As gut-punched LSU fans filed out of Tiger Stadium and the Alabama band chanted the name of every Crimson Tide player or coach who walked past late last Saturday night, Alabama center Barrett Jones toggled between euphoria and dejection. After a gleeful recounting of a two-minute drill run to perfection by quarterback AJ McCarron, Jones offered a sober appraisal of the 28 minutes and 26 seconds that preceded Alabama's miracle drive. "I don't feel like we could have played worse in the second half," Jones said.
This is an article from the Nov. 12, 2012 issue
Meanwhile, in Manhattan, Kans., coach Bill Snyder vacillated between joy over Kansas State's brilliant three-phase win against Oklahoma State and concern for do-everything quarterback Collin Klein, who left in the third quarter with an undisclosed injury. In Los Angeles, Oregon coach Chip Kelly celebrated a 62--51 win against USC in which his offense gained 730 yards but his defense allowed 615. And in South Bend, Notre Dame coach Brian Kelly decompressed after his team came within a missed 33-yard field goal from of being a national-title also-ran in a triple-overtime win against Pittsburgh. "It was not our best effort," Kelly said.
It's time to stop the BCS hand-wringing about the season's ending with four undefeated elite teams. If this past Saturday taught us anything, it's that chaos is coming. A week ago the big four looked invincible. On Saturday flaws were exposed that another quality opponent might exploit, and Alabama, Kansas State and Oregon each have two more potential chaos-makers on the schedule, while Notre Dame has one.
For Alabama the newly revealed soft spot is, surprisingly, its defense. Unlike Florida earlier in the season, the Crimson Tide couldn't get consistent pressure against LSU with only four rushers. Alabama had to blitz. Meanwhile, the Tide's secondary didn't blanket LSU's receivers in man coverage. A team with a good line, a quality back and a quarterback who can throw and run could cause problems. Here comes Texas A&M and quarterback Johnny Manziel, who has 3,449 total yards and 31 touchdowns (16 passing, 15 rushing). Against A&M's hurry-up spread, Alabama will have to play man-to-man and use a linebacker to spy on the freshman QB known as Johnny Football. That puts the onus on the line to get pressure with four rushers, or Manziel could pick the secondary apart.
For Kansas State the immediate problem is Klein's health and also the depth of the Big 12. The conference might end the season with nine of its 10 teams bowl-eligible. Remaining consistent and emotionally invested week after week in a league with so many above-average teams is tough, and the Big 12's schedule requires the Wildcats to play everyone. This week the Wildcats head to Fort Worth to face a TCU team eager for a signature win in its first season in the Big 12. If Klein—who leads the nation in passing efficiency (174.4) and has accounted for 29 touchdowns—is out or limited, the trip could become treacherous.

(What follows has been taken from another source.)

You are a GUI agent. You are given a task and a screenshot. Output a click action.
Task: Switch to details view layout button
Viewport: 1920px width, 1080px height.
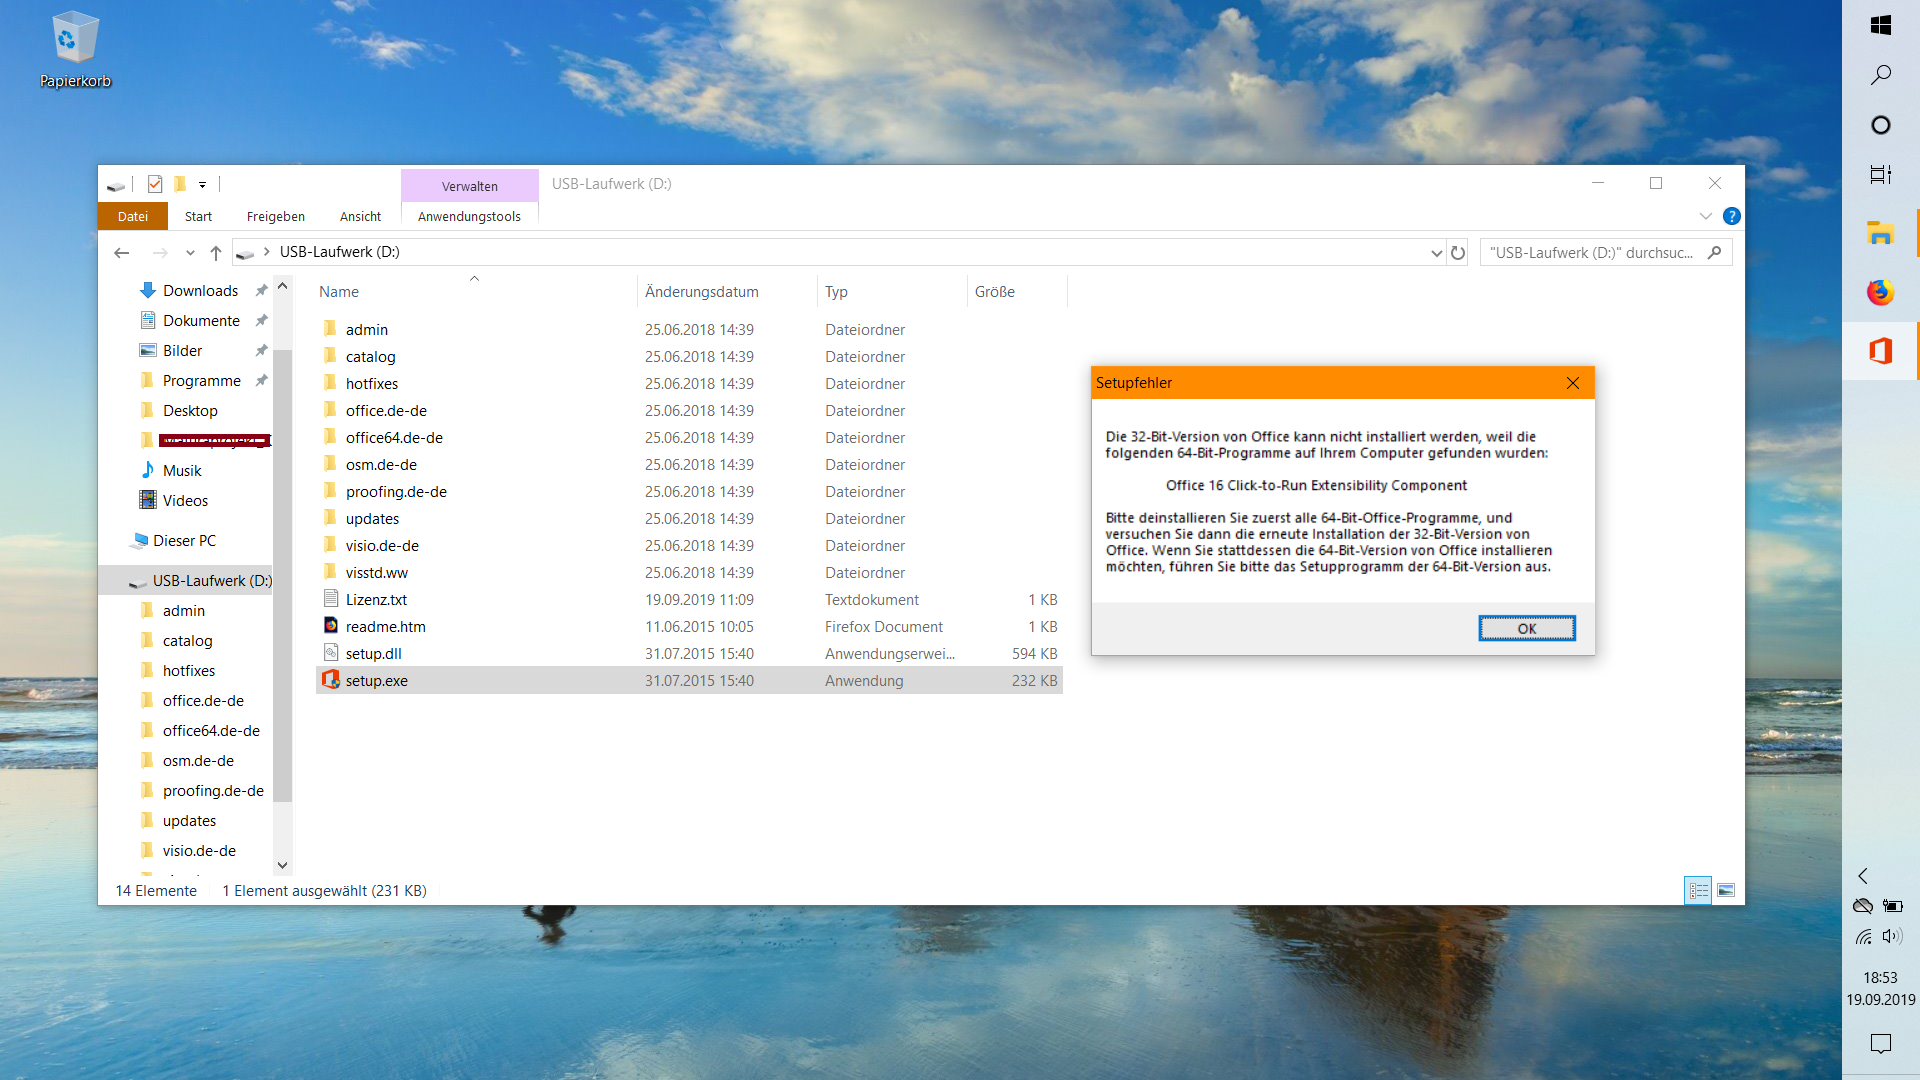coord(1698,890)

In Oregon the Ducks have looked the least likely to be upset. But the offense gains so many yards so quickly (561.2 average) that the defense faces more plays and therefore gives up more yards (380.9 average). It's worked so far, but it puts a lot of pressure on the O. Oregon's skill-position players have avoided turning the ball over much, but Stanford's hard-hitting front seven can shake things loose, and all bets are off against Oregon State in the Civil War. In those games Oregon's defense will have to be better than it was against USC, and even then a fumble or two could ruin the whole thing.

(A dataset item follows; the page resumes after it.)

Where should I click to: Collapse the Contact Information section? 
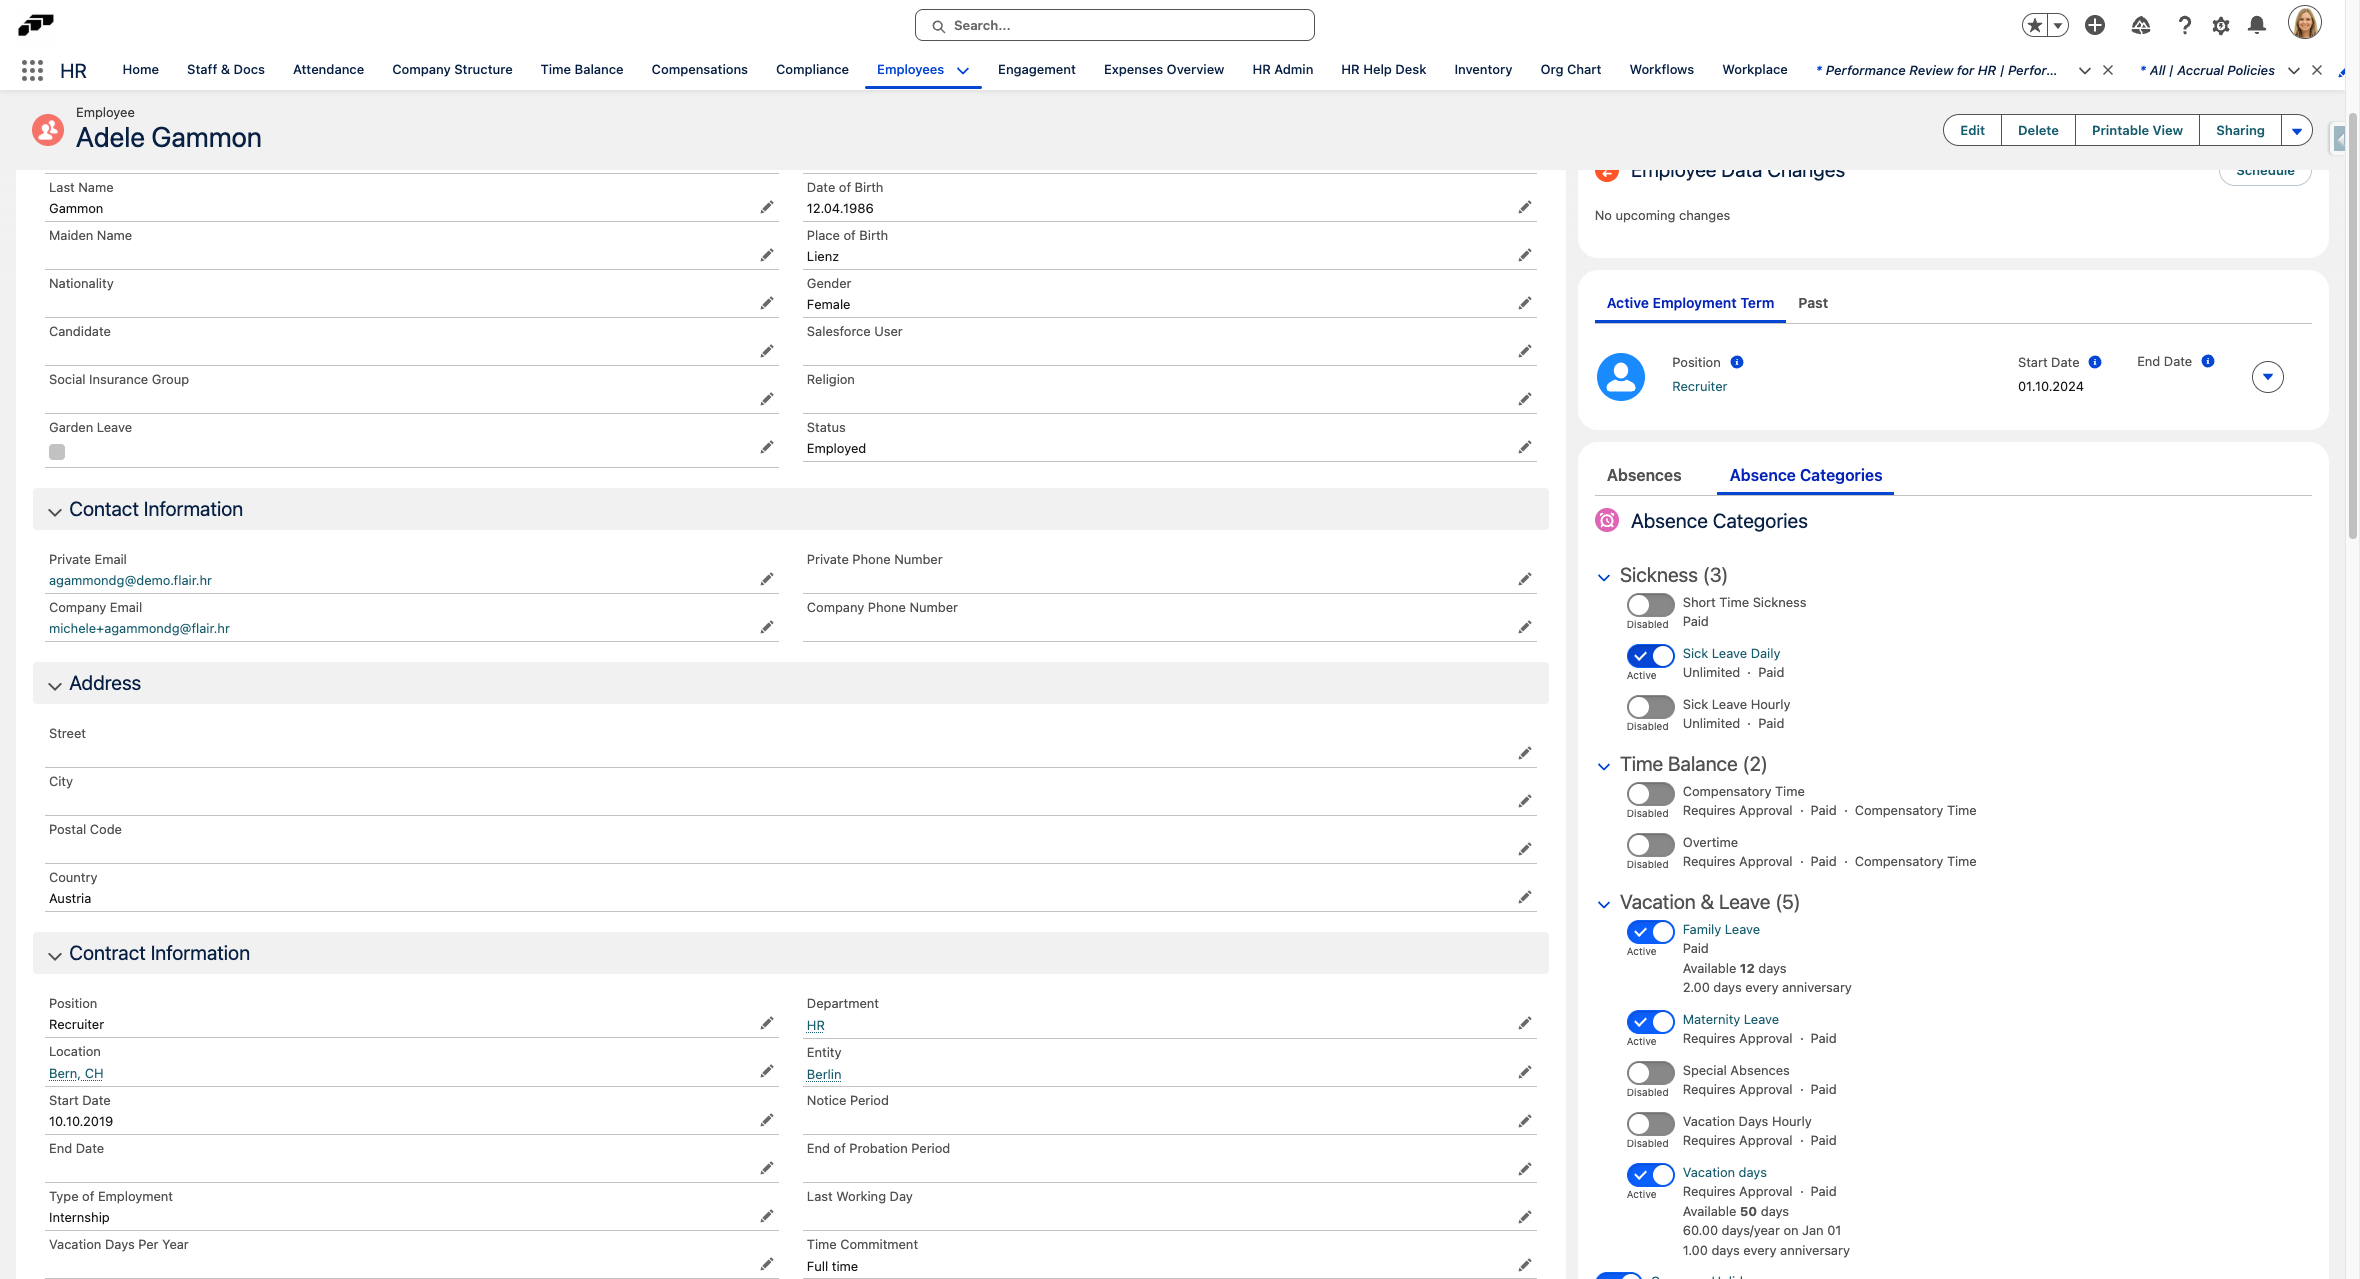[x=55, y=511]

The Fighting Irish have lived on the edge for much of the season, but the Pittsburgh game should serve as a wake-up call for upcoming games against ACC weaklings Boston College and Wake Forest. The test will come on Nov. 24 at USC, where Notre Dame's suspect secondary must try to cover Trojans receivers Marqise Lee and Robert Woods. Lee, who averages 14.6 yards a catch and has 12 touchdown receptions, could be especially problematic in quarterback Matt Barkley's final home game.
When asked about the BCS, Notre Dame's Kelly said it best: "We can't worry about all those other things." They can't. That's the beauty of chaos. No matter how much micromanaging coaches plan for it, they can't predict where or when it will strike.